*** Auszug zum Lesen ***
Wieder in Leipzig und mein Date mit einer Prostituierten!


Aber fangen wir von vorne an: Bei dem letzten Ausflug nach Leipzig gab es ein paar Unstimmigkeiten zum Thema Datenschutz zwischen dem Hotel und unserer Reisegruppe von Betroffenen. Die mich kennen wissen, ich bin jemand, der nicht aufgibt und an Dingen, die falsch laufen, auch dranbleibt. Und so durfte ich Herrn Dressler, den Hoteldirektor des Lindner- Hotels in Leipzig, nach einem intensiven Telefongespräch kennenlernen. Gemeinsam schafften wir das Problem aus der Welt und Herr Dressler bat mich, ihn über meine zukünftigen Reisepläne mit Ziel Leipzig zu informieren.

Nun haben wir Anfang März und ich beschloss, meine Kontakte nach Torgau etwas zu intensivieren und an der Buchlesung von Gerd Keil und Manuela Keilholz teilzunehmen. (Die beiden Bücher stellen wir euch noch gesondert vor)

So kam ich also am Freitag erfolgreich in Leipzig im Hotel an und da mein Zimmer noch nicht fertig war, weil ich natürlich wie immer viel zu früh da war, nutzte ich die Zeit, um etwas zu essen. Nach dem Essen traf ich mich dann mit Herrn Dressler, dem Hoteldirektor. Ja, wir hatten ein sehr spannendes und interessantes Gespräch und ich hatte einen Menschen vor mir, welcher sehr offen und interessiert an das Thema Missbrauch heranging, und ich glaube, die Angestellten haben das Glück, einen offenen, engagierten und aus meiner Sicht auch verständnisvollen Direktor zu haben. Aber auch alle anderen Mitarbeiter waren sehr freundlich und ich habe mich sehr wohl gefühlt.
*** Bereitgestelltes Material ***
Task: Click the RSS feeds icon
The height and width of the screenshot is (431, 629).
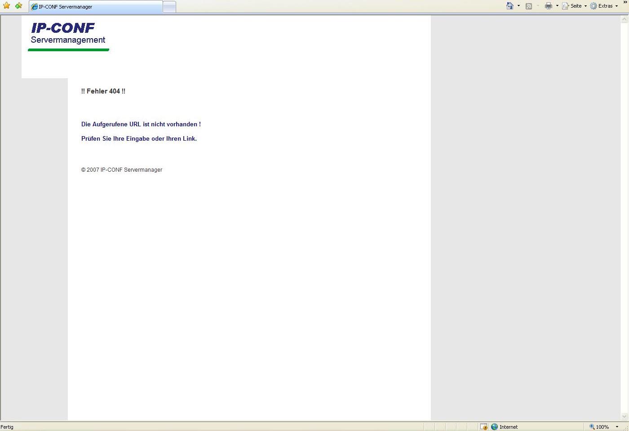Action: (x=529, y=6)
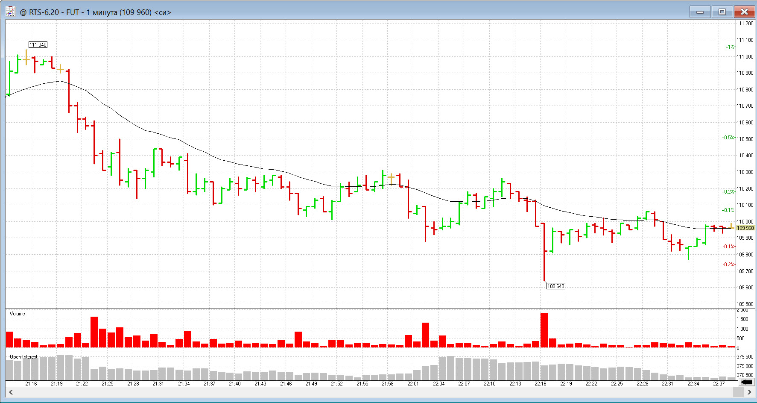Screen dimensions: 757x403
Task: Close the RTS-6.20 chart window
Action: coord(744,12)
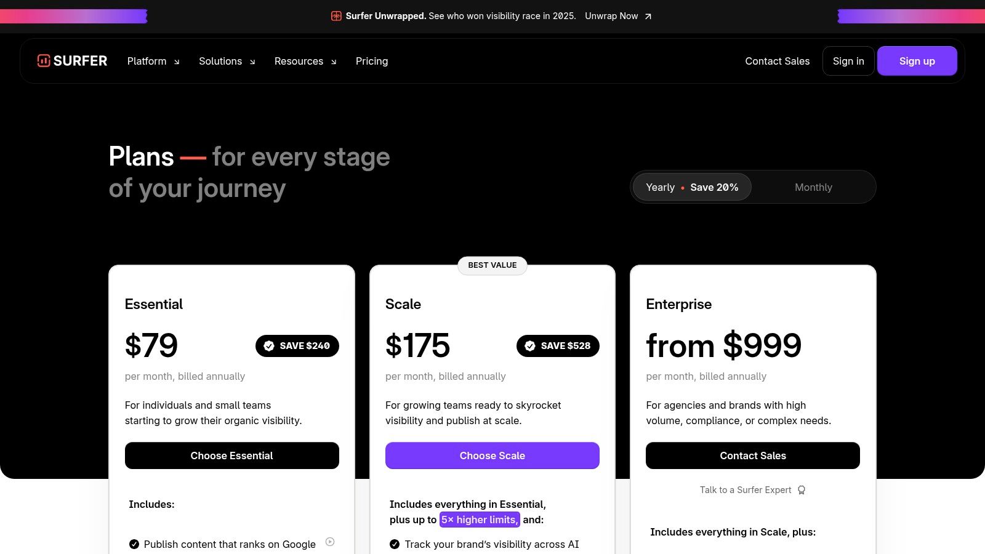Open the Surfer logo on the navbar

click(72, 60)
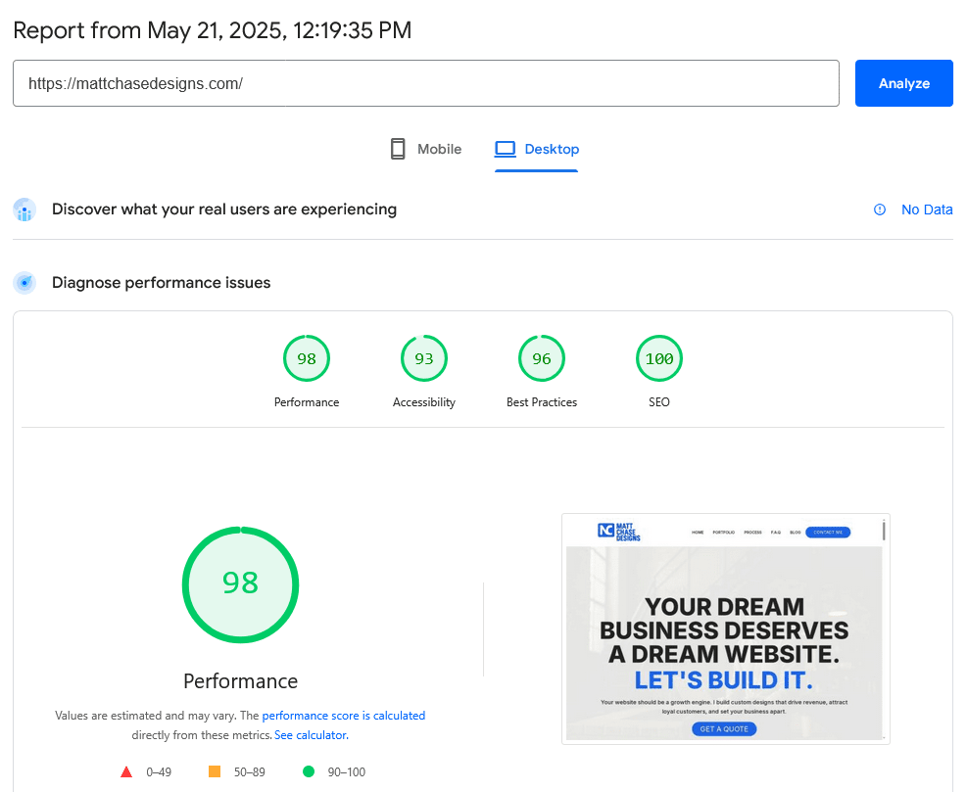Screen dimensions: 966x792
Task: Click the large Performance 98 score gauge
Action: [240, 584]
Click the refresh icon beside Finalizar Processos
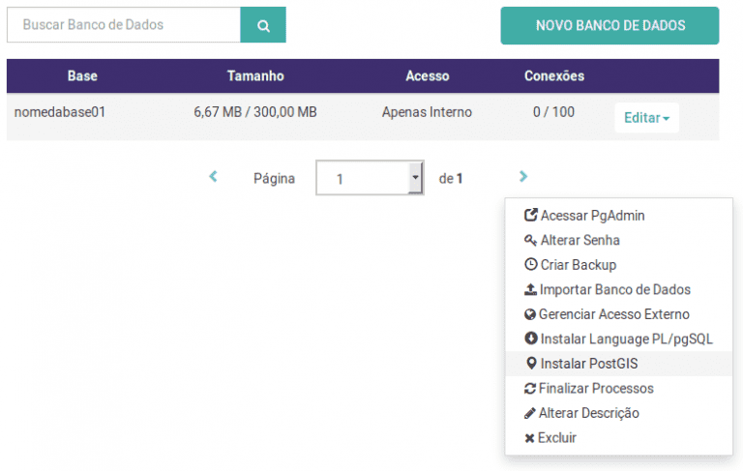 pyautogui.click(x=530, y=389)
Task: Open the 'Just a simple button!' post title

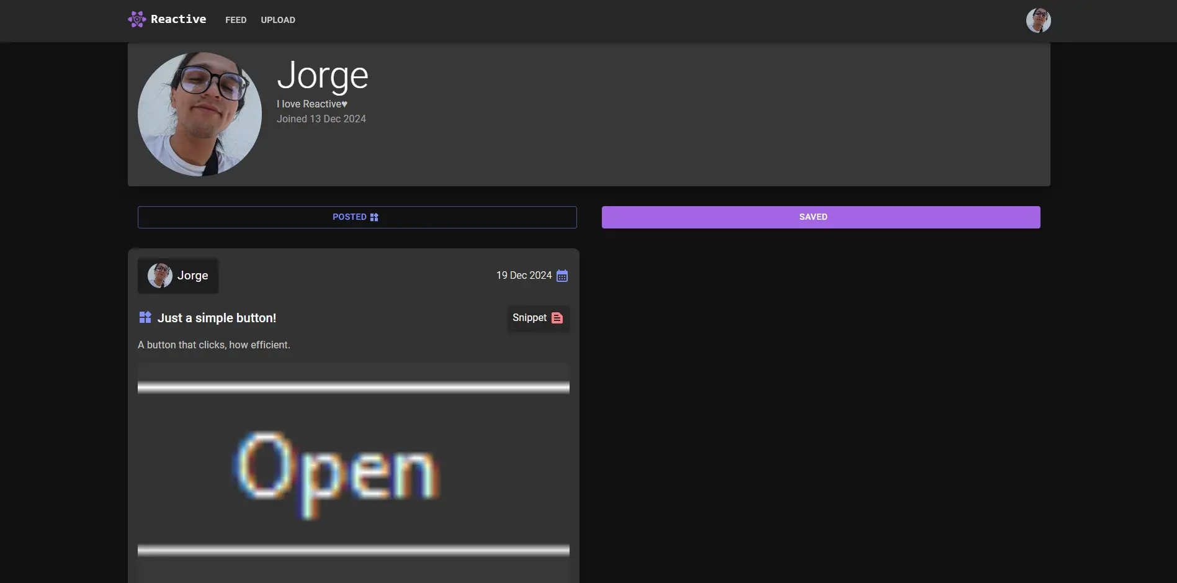Action: click(217, 318)
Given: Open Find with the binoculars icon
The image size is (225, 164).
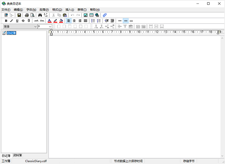Looking at the screenshot, I should click(x=40, y=15).
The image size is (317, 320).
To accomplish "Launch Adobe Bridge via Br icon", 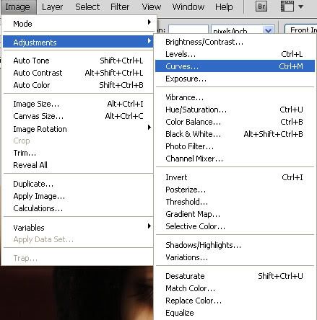I will click(x=261, y=6).
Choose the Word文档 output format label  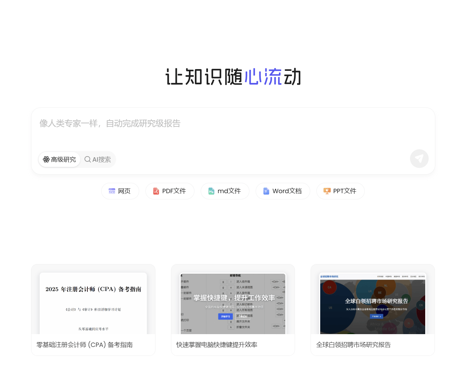pyautogui.click(x=287, y=191)
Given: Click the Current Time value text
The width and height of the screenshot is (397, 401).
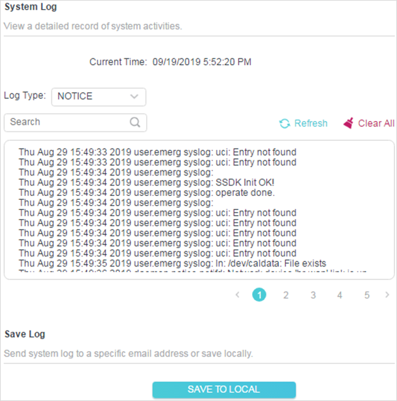Looking at the screenshot, I should coord(201,63).
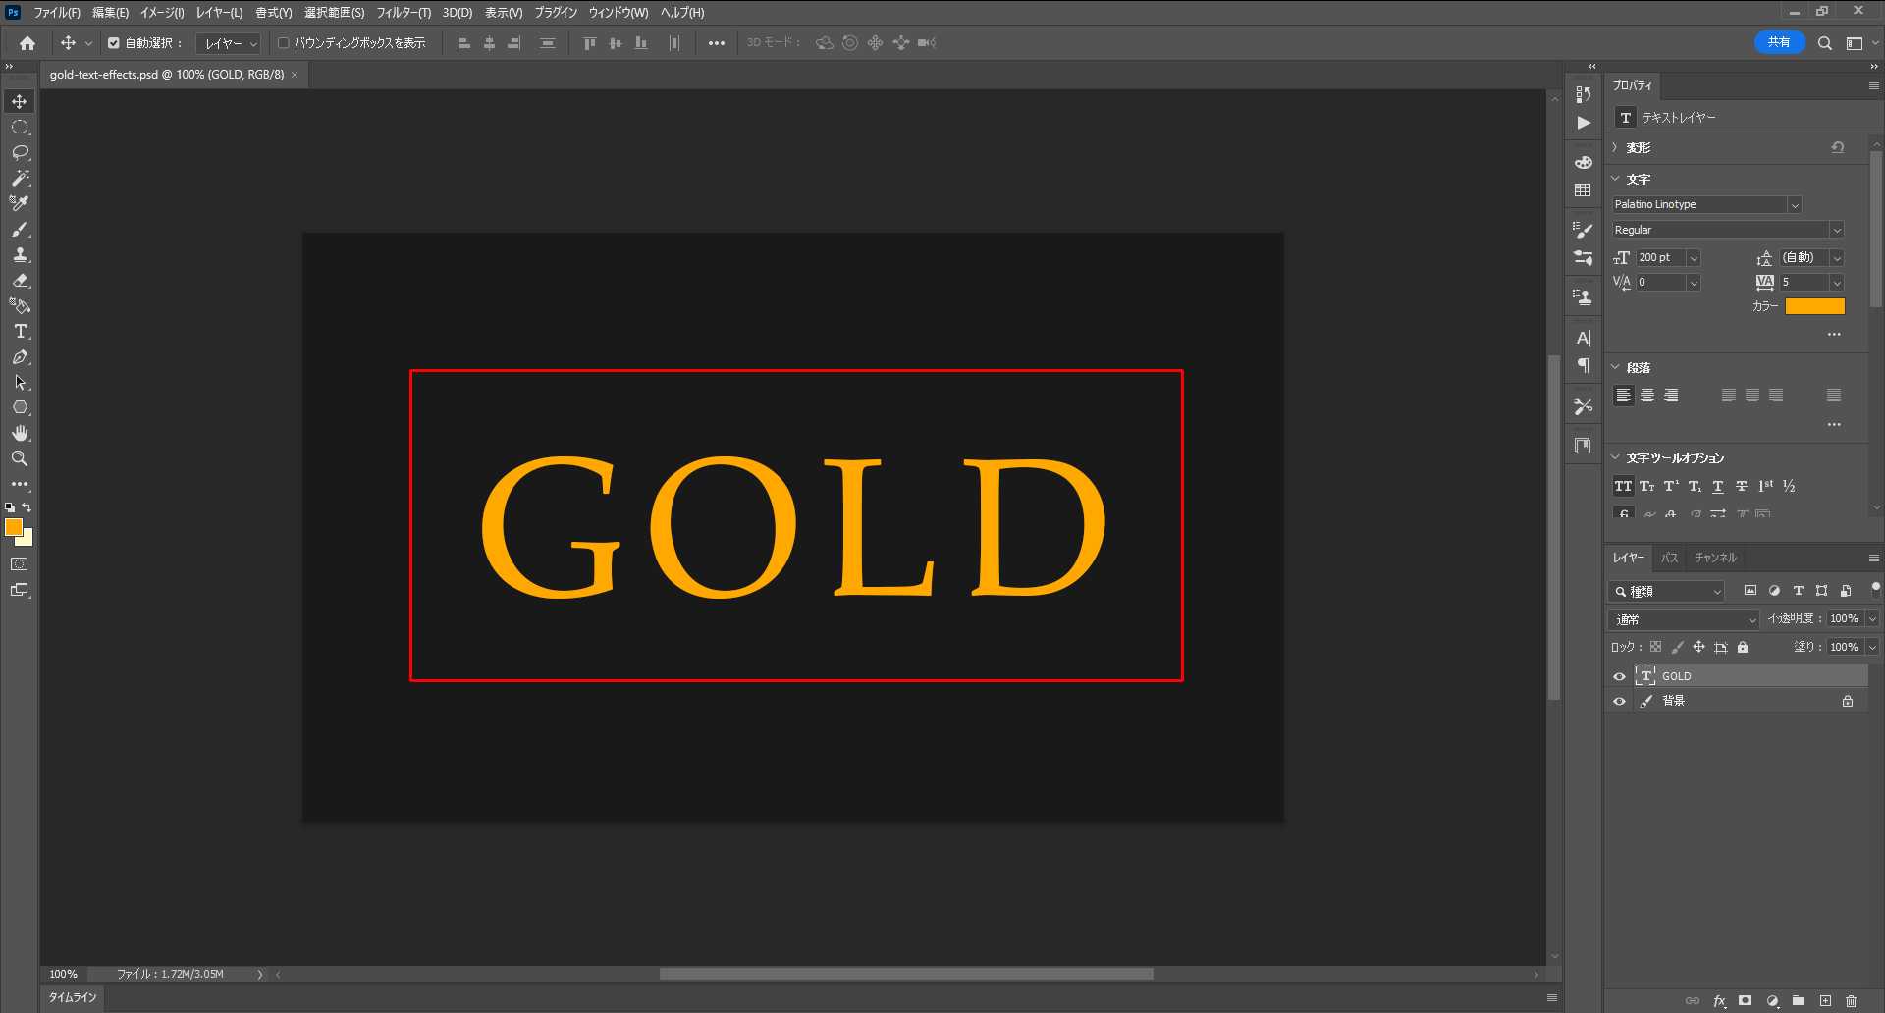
***
Was zu tun ist: Gib aus dem Bericht über die Reise nach Leipzig den Wortlaut zwischen „Nun haben wir“ und „noch gesondert vor)“ zurück, beide Stellen eingeschlossen.

Schriftliche Antwort:
Nun haben wir Anfang März und ich beschloss, meine Kontakte nach Torgau etwas zu intensivieren und an der Buchlesung von Gerd Keil und Manuela Keilholz teilzunehmen. (Die beiden Bücher stellen wir euch noch gesondert vor)